During the new gTLD program's Pre-Delegation Testing (PDT), ICANN has noted a large number of IDN table submissions. The IDN tables submitted by the new gTLD registries varied in the repertoire of characters, variant and contextual rules, and format. On the request of the community, to facilitate and improve consistency of testing and stability of registry operations of new gTLDs, ICANN intends to develop reference IDN tables in machine readable format, called Label Generation Rulesets (LGRs) for the second level, for use in PDT and the Registry Service Evaluation Process (RSEP). ICANN is suggesting a process to ensure both linguistic and technical expert input and community review of these tables being developed. The community is requested to review and provide feedback on the effectiveness of the suggested process for the development of these tables, and propose any further improvements.

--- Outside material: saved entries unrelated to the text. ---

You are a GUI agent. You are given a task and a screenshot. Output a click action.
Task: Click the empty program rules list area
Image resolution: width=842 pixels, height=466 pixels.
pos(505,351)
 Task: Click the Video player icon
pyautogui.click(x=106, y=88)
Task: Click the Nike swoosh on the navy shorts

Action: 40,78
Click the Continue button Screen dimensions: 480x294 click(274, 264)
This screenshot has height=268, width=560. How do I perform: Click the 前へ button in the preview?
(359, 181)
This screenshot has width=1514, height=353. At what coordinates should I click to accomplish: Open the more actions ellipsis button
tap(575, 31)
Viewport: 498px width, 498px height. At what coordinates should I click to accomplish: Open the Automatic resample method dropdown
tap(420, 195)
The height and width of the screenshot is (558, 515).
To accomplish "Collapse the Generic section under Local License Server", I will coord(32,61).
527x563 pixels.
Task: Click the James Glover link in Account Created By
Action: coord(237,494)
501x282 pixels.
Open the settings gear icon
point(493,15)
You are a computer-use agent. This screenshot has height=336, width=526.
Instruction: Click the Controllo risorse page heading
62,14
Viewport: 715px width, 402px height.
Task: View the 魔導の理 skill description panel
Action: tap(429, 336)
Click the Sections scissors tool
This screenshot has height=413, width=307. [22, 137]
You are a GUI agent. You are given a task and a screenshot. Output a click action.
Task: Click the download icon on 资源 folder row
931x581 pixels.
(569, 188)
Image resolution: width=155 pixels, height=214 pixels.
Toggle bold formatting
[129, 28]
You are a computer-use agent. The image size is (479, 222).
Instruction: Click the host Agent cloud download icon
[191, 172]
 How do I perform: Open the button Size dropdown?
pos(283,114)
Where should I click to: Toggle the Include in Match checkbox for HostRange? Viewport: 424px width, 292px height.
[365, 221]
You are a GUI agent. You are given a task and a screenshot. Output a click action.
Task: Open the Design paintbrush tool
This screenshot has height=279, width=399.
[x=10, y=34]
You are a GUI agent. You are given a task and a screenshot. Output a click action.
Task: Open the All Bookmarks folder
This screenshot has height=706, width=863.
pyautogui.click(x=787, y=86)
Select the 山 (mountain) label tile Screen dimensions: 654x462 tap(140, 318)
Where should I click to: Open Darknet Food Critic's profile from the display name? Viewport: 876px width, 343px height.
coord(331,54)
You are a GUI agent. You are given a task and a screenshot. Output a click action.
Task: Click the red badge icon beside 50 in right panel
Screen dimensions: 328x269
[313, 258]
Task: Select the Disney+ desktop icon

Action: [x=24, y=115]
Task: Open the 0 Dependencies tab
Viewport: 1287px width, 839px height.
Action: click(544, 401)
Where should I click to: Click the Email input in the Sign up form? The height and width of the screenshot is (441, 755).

Section I: Description and Explanation
The LGRs are to be developed for the languages given below, organized in two batches and prioritized on the basis of complexity and demand. Division in batches allows Batch 1 languages to be released sooner and halves the number of LGRs to review at a time by the community. Additional languages will be added later, as needed.
- Batch 1: Japanese, Korean, Chinese, Danish, Norwegian, Latvian, Lithuanian, Russian, Arabic, Ukrainian, Belarusian, Bulgarian, Macedonian, Bosnian (in both Cyrillic and Latin scripts), Serbian, Hebrew
- Batch 2: English, Spanish, French, German, Portuguese, Polish, Swedish, Italian, Hungarian, Icelandic, Finnish, Montenegrin
The following steps provide the intended process to undertake the work:
Development of Overall Guidelines
- As the first step, the provider will create a detailed set of guidelines and process to undertake the work.
- Once the guidelines and process are signed off with ICANN, the provider will proceed with the creation and verification of the reference IDN tables. It is recommended that the work done by .SE already should be used as the baseline.
Analysis and Documentation
- For each language, the authoritative sources will be gathered and analyzed. These include national and international standards, published dictionaries and other sources identified in the guidelines.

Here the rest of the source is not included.